Quelles sont les forces et les limites de la prescription médicale d’activités sportives selon vous ?

L’enquête démontre que l’action locale de santé publique constitue une « offre » pour une population sédentaire qui saisit cette opportunité pour se mettre ou se remettre à l’activité physique.

L’état de bien-être ressenti crée les conditions d’une bifurcation de carrière de malade chronique par la mise (ou remise) à l’activité physique. Mais les résultats invitent aussi à la prudence du fait de leur circonscription dans un laps de temps court. Mis en exergue dans plusieurs études, l’impact à long terme des actions de promotion des activités physiques sur les pratiques des populations ciblées reste à vérifier à travers des études longitudinales. Généralement, les plus enclins à poursuivre l’activité malgré des changements dans leur parcours de vie sont celles et ceux qui ont été socialisés à l’activité physique et/ou sportive avant leur entrée dans le dispositif (et qui possèdent de ce fait des dispositions à la pratique).

Quels enseignements tirez-vous de votre recherche ? Est-ce que les initiatives développées à Strasbourg sont duplicables sur d’autres territoires ?

Basée sur une approche qualitative, l’enquête permet ainsi de comprendre la pratique physique vécue par les patients, leur perception de l’activité et du dispositif. Mais elle contribue aussi à croiser les parcours de vie et les conditions sociales d’existence avec les « carrières » de malade. C’est en ce sens que l’analyse met en lumière, par la logique de la preuve, le poids des déterminants socio-économiques et territoriaux sur la santé des patients étudiés et leur rapport à l’activité physique.
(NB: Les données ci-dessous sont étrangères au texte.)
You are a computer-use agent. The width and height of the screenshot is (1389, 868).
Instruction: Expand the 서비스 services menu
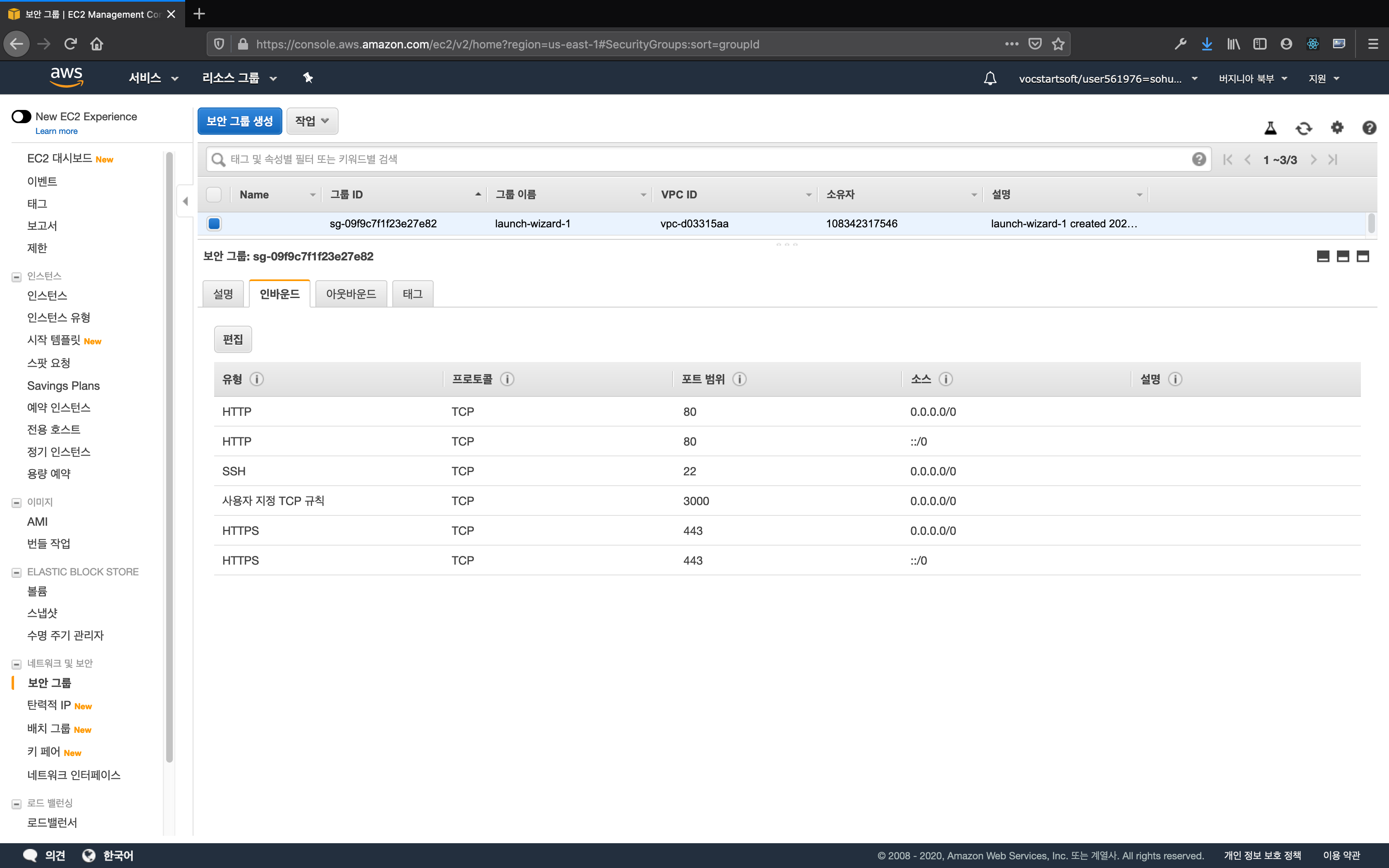(153, 78)
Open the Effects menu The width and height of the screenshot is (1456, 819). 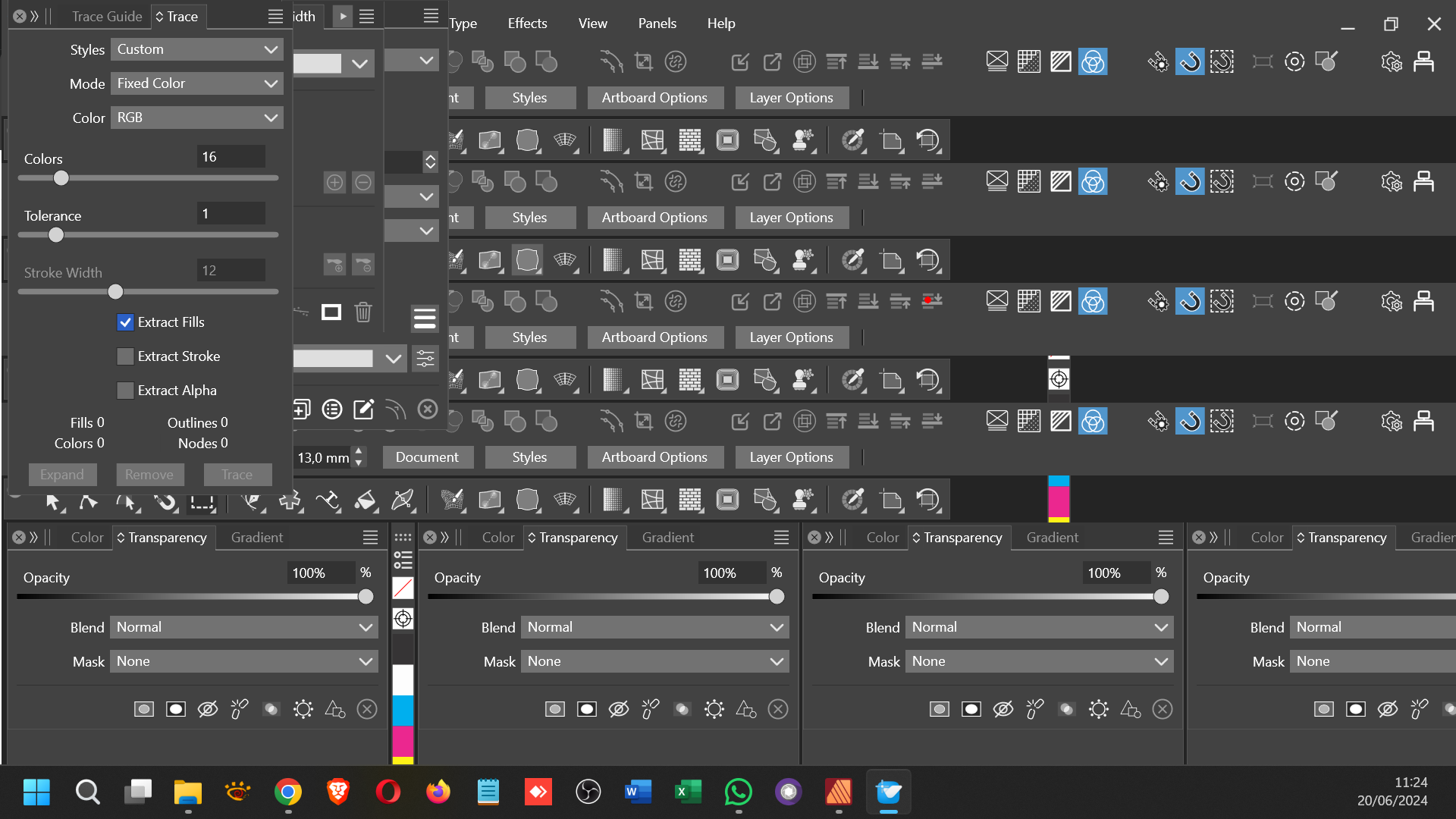coord(527,24)
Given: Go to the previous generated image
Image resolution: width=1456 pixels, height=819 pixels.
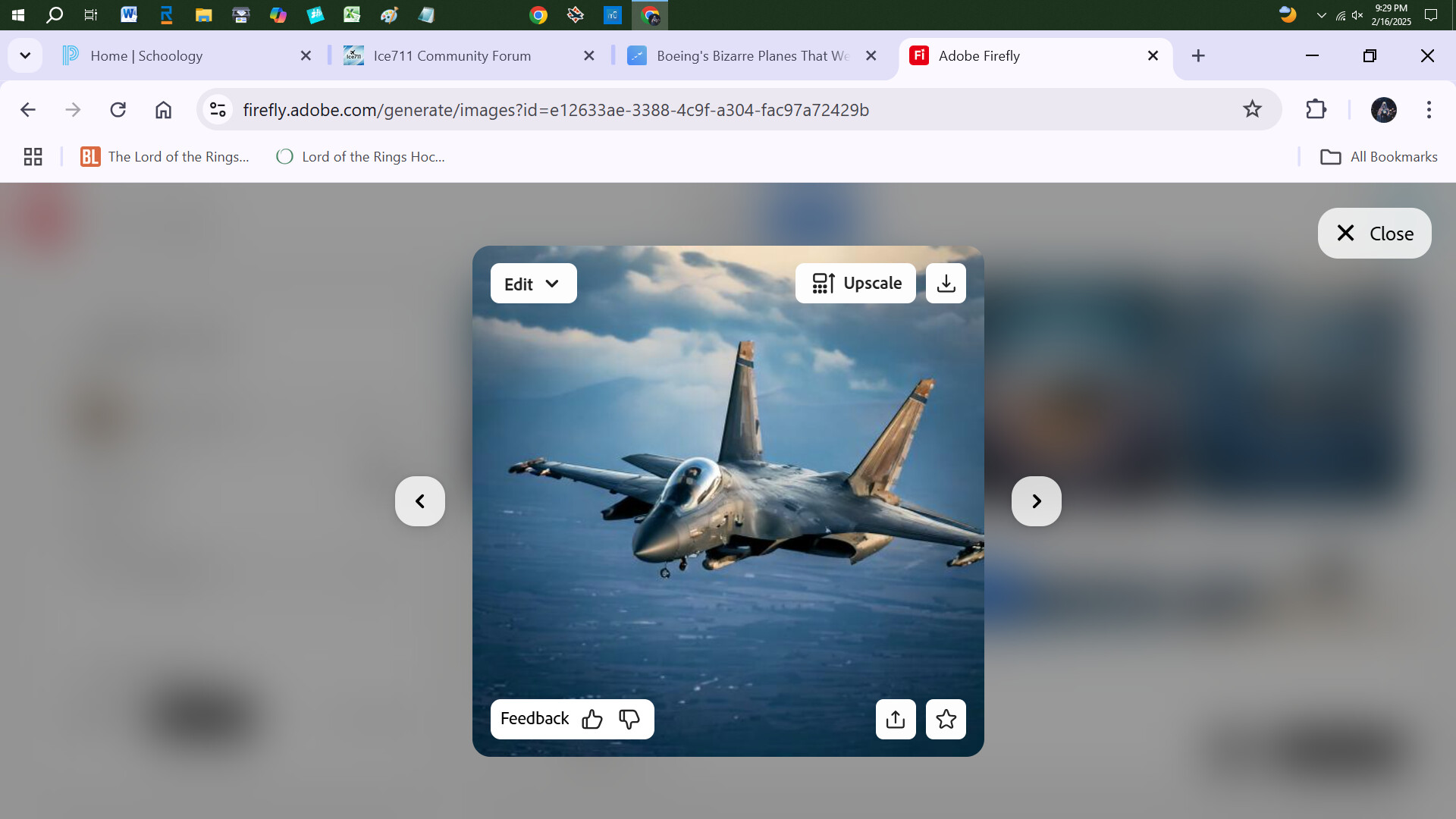Looking at the screenshot, I should 420,501.
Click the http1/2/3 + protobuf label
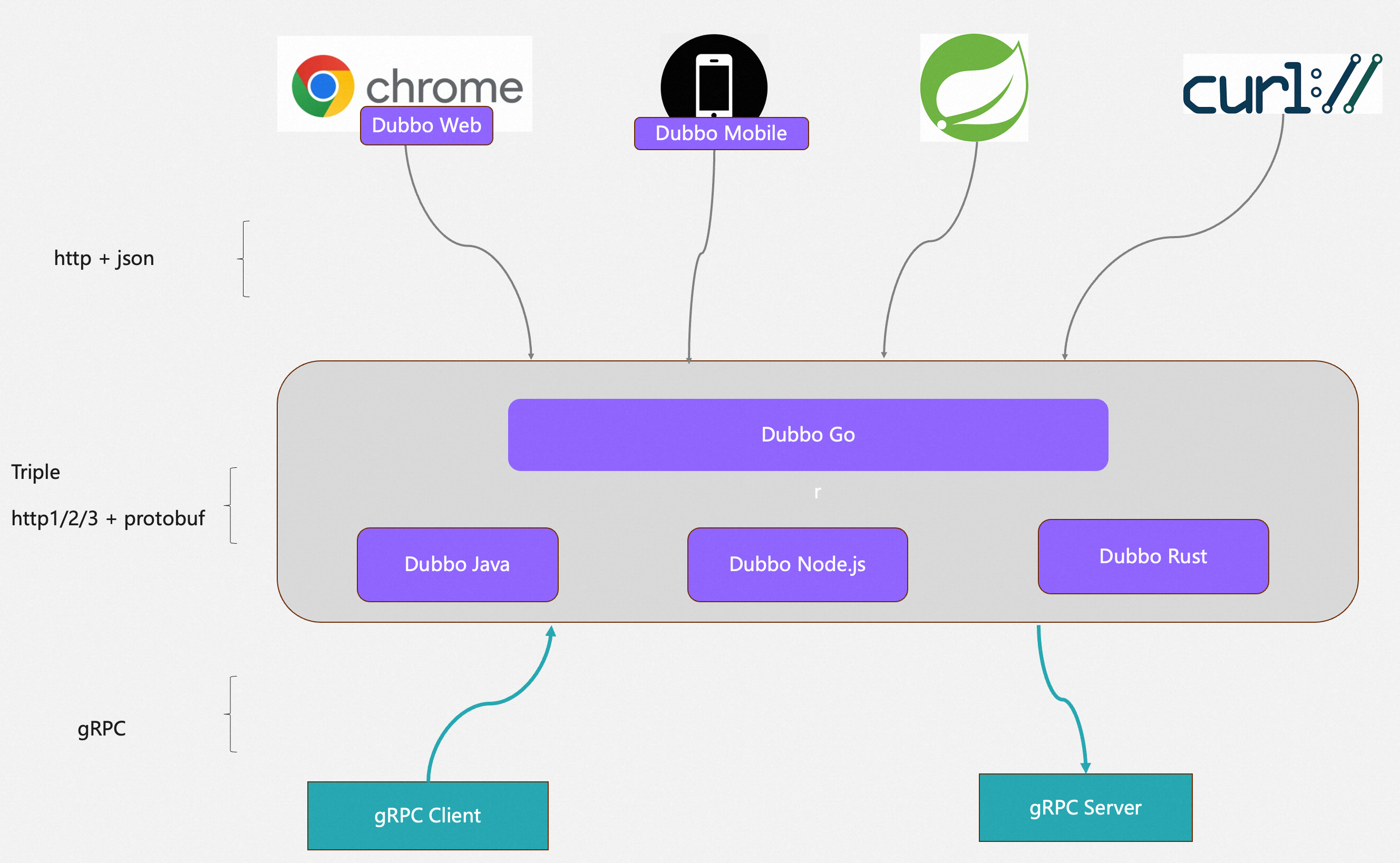Viewport: 1400px width, 863px height. click(108, 518)
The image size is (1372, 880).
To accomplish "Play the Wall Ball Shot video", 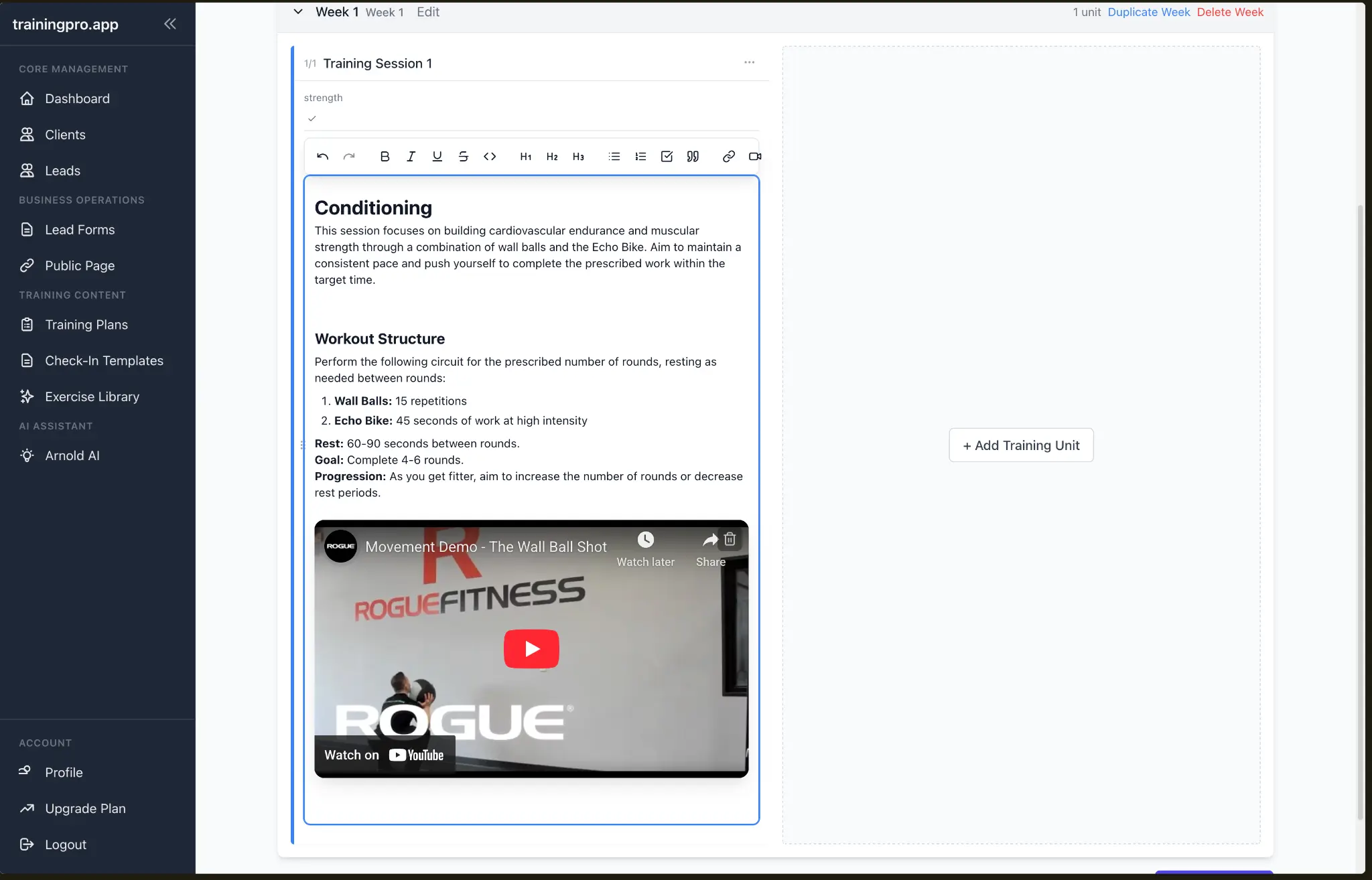I will pos(531,648).
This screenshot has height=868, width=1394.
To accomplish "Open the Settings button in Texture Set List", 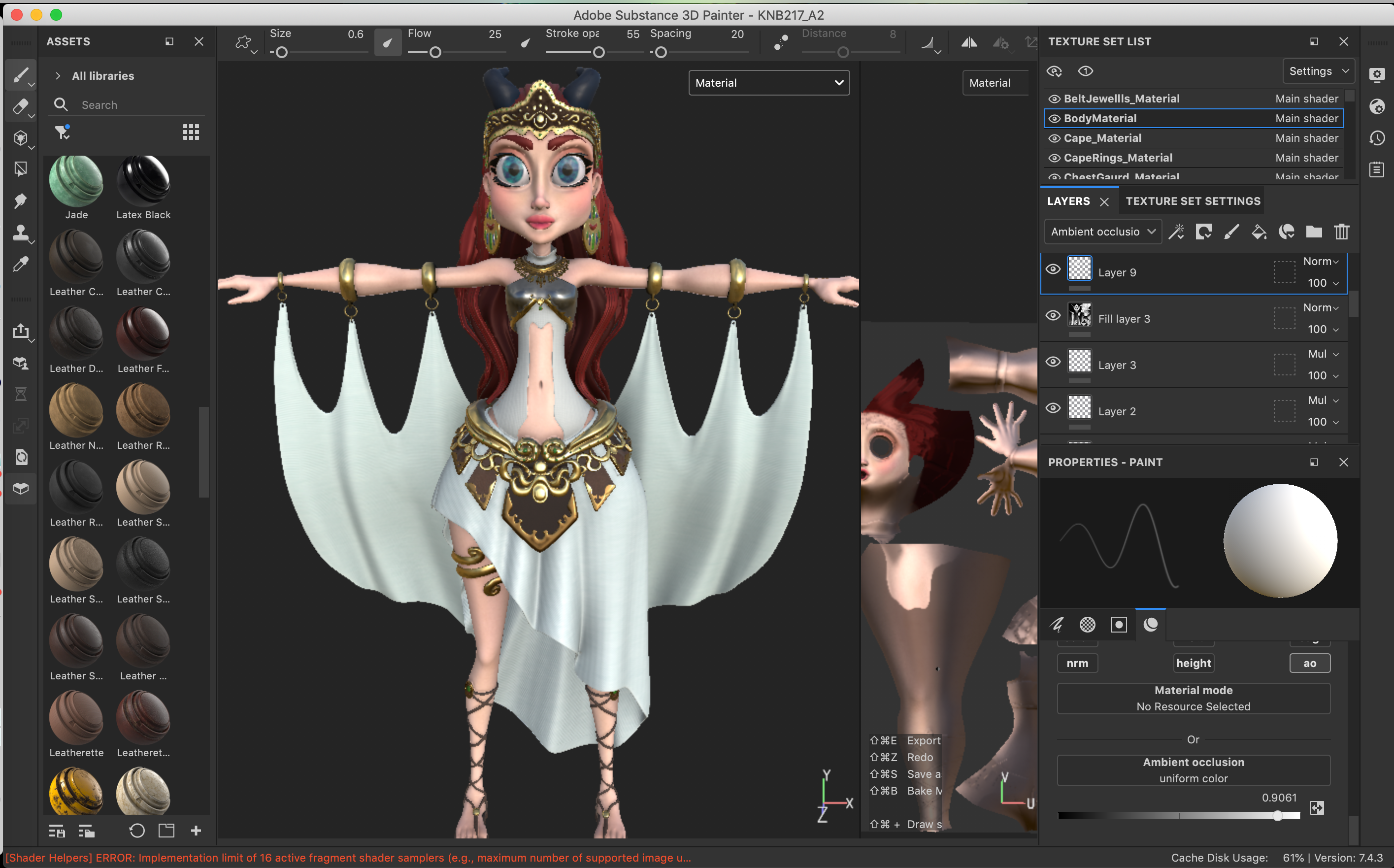I will 1318,71.
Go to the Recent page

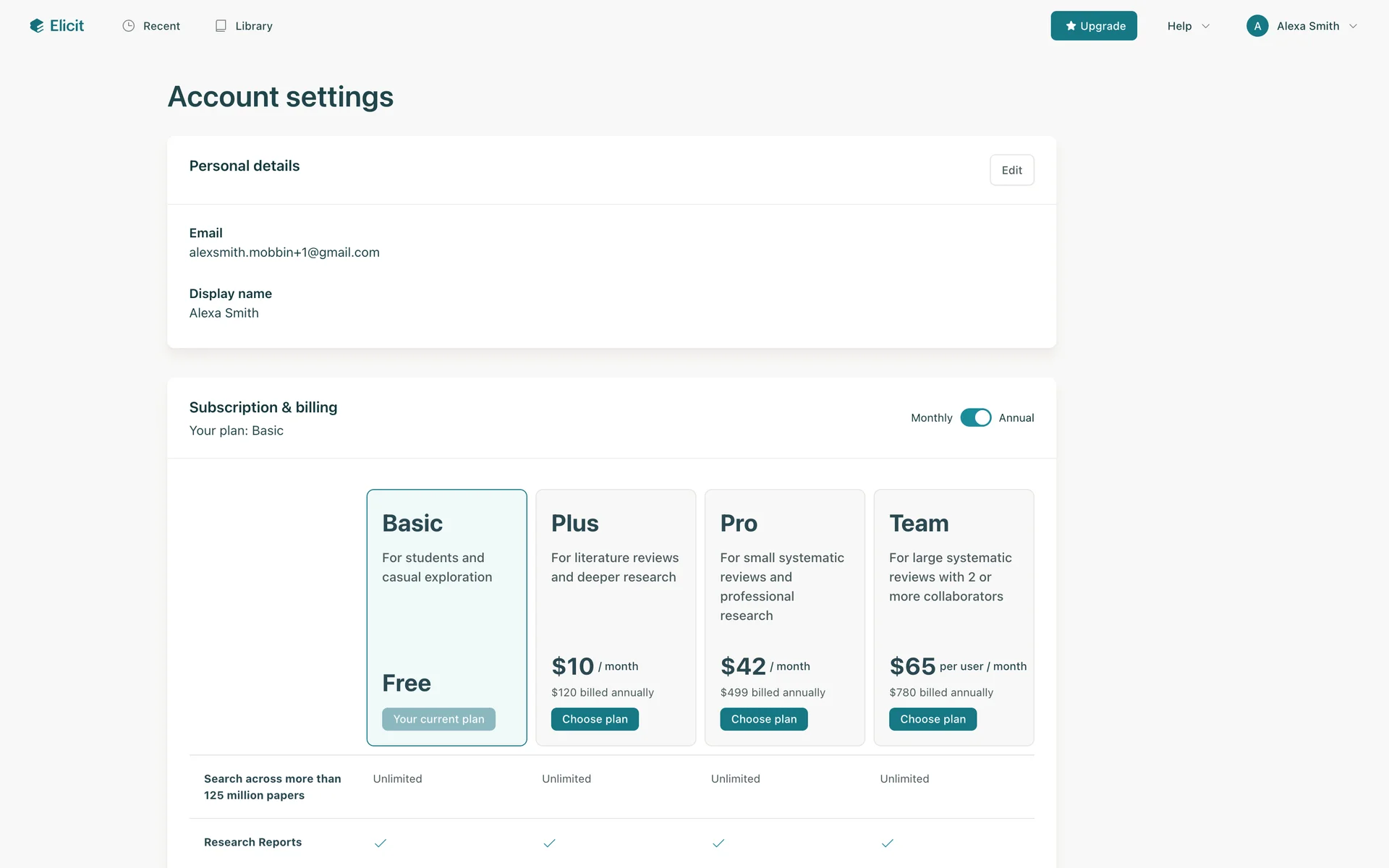point(161,26)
L’enquête révèle ainsi une population précarisée et vulnérable que les politiques publiques de prévention (tant sportives que sanitaires) ont généralement du mal à toucher.

Si toutes les conditions sont réunies (volonté politique de la municipalité, contrat local de santé intégrant la prescription médicale d’activités physiques, présence d’un réseau de médecins généralistes volontaristes et d’associations partenaires engagées dans le sport-santé, …), l’initiative SSSO strasbourgeoise peut être reproduite sur d’autres territoires, sous réserve qu’elle s’accompagne d’une évaluation tant sociologique que médicale.